I have been following the campaign against the redevelopment of the Stonebridge Adventure Playground with interest. It seems to me an obvious example where a political choice has to be made.
Advocates of change would point to the importance of providing school places, which every one would agree with (I suppose). Many would say more housing is also important, although I suspect the housing is there to pay for the cost of the school expansion. I have seen some rather unfair comments on unsupervised play. The Stonebridge Adventure Playground has play equipment that needs to be supervised, and serves an area of high deprivation, but that doesn't mean that unsupervised play has no value. Brent Parks has built a wide range of MUGAs across the Borough, and in the right place, they can be highly effective for play for older children. Such children may specifically prefer play without adult supervision. On the other hand, the Playground campaigners obviously feel the existing facility has enormous value which is in danger of being lost.

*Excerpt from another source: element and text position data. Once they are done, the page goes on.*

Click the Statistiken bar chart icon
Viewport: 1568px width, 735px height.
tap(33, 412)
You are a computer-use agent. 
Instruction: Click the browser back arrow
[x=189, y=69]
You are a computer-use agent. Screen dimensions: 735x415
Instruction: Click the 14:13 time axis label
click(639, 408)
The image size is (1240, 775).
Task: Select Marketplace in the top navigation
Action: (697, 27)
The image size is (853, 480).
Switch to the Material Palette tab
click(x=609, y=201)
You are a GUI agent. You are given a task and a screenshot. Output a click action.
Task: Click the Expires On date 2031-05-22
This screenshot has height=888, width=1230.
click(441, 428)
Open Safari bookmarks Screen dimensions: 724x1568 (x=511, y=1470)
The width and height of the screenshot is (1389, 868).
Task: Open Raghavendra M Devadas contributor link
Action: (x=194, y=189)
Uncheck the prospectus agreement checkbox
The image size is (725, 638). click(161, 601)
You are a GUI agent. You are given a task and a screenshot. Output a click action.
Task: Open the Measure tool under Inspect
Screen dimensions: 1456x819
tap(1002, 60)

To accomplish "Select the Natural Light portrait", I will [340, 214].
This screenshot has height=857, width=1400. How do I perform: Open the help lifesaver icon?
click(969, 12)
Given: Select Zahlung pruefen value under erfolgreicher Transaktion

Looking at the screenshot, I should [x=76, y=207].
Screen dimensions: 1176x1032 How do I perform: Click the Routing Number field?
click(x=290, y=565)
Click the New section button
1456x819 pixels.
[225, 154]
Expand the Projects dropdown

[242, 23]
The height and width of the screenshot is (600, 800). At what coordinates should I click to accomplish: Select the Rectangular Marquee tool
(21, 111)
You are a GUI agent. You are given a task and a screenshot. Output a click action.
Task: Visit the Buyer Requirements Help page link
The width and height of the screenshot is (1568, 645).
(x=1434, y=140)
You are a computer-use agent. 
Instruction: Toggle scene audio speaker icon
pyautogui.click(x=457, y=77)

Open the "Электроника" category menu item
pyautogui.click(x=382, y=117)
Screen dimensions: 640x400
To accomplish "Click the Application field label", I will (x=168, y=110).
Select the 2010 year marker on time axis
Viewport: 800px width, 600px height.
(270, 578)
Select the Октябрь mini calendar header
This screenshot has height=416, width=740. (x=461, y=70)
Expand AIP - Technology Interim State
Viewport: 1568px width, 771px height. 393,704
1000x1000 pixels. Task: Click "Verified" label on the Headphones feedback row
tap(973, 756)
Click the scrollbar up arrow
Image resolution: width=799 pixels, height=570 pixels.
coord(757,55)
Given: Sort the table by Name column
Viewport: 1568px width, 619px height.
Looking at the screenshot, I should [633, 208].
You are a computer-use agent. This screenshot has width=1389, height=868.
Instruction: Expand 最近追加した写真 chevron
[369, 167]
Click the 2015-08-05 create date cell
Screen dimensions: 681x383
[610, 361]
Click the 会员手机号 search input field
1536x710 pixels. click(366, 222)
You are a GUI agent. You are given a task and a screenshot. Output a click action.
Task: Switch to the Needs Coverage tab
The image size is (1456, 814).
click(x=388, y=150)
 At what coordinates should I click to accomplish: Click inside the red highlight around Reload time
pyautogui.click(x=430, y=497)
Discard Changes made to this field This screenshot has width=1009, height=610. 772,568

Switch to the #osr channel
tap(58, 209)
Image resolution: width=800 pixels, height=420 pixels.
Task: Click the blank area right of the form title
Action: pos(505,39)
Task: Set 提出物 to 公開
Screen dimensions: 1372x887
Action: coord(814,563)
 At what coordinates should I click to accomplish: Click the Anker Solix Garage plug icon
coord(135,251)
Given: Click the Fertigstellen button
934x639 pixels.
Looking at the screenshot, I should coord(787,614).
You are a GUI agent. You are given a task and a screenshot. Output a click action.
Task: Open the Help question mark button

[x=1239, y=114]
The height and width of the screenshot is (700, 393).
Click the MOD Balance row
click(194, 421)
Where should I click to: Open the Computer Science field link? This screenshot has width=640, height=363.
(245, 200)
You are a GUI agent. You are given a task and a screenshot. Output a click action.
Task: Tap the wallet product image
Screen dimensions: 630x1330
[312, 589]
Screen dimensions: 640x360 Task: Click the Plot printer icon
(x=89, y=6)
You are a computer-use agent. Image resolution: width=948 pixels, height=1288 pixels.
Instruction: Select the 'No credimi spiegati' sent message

It seems to me that the political role here is in the first instance to work out whether both sets of needs can be accommodated. Either the ward councillors and/or the Executive members should examine the details of the scheme to ask (for example) Can the existing facility be incorporated or reprovided in a new scheme? Can the housing be reprovided at another site, and how much social value does it have? What are the needs of the local area based on evidence, rather than just gut feeling?
Once you have some evidence, you can then make a value judgement as to what the best way forward is. To claim you are "neutral" doesn't really cut it. A choice has to be made. Maybe it might be for a third option that meets both the Playground campaigner and the school goals, but a choice will have to be made at some point, and it is the business of the councillors as elected people to make that choice in a reasoned and transparent manner.